Parachute Your Whole Plant In
Parachute Your Whole Plant In
Upon being asked by the “C” level of a major private sector client with an upcoming “giga” scale program to work with his delivery team to develop a strategy to deliver that would meet the owner’s aggressive schedule objectives it was quickly determined that success would be possible only if the delivery team was willing to go outside the box. This meant an openness to new, and at times radically different, design and contracting approaches.
An assessment of available labor and remote site productivity rates quickly flagged the near impossibility of meeting the schedule objectives if the entire facility was stick built at the ultimate site location. In order to kick the process off an initial call with the head of the owner delivery team was scheduled before a strategy team (whose help he might or might not want) arrived.

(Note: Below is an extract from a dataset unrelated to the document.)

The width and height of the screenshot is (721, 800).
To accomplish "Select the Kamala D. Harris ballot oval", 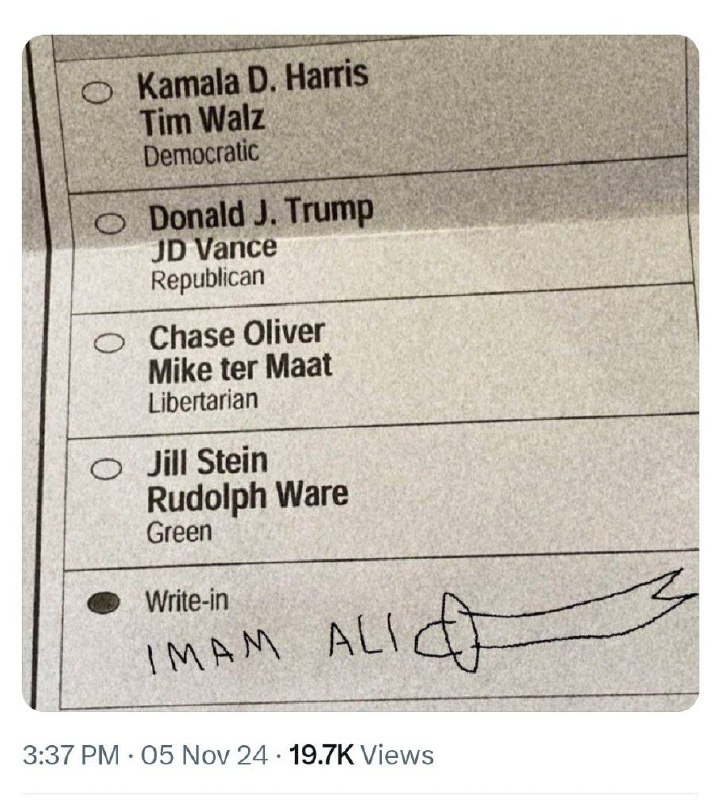I will (x=96, y=93).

After the usual pleasantries at the start of this kickoff call, a simple question was posed, “If your whole plant could be built somewhere else and parachuted it in, would you care?”
There was a long pause. Clearly this was not the opening question that he expected. Finally he answered, “No…but where will you get a parachute big enough?” He was told that this was the strategy team’s problem.
As the strategy development process unfolded the team continuously looked at opportunities to take man-hours away from the site ultimately opting to build select facilities as modules which would be transported to the site. But even in the modularization discussions hard work was required to change mindsets and frameworks. The strategy needed to get the existing delivery team past “how many 40 (or 53) foot containers” to the notion of 1000 ton plus modules that were either major segments of a project or even an entire project.
The choice of modularization changed design sequence, procurement approach, logistics and construction sequence but it took unavailable man-hours of effort off the critical path and away from the highest cost, least productive construction location.
And yes we did consider flying the plant in…but not parachuting it down.
CX Professional | AI Troublemaker | Happily In Over My Head
8 年great article Bob Prieto!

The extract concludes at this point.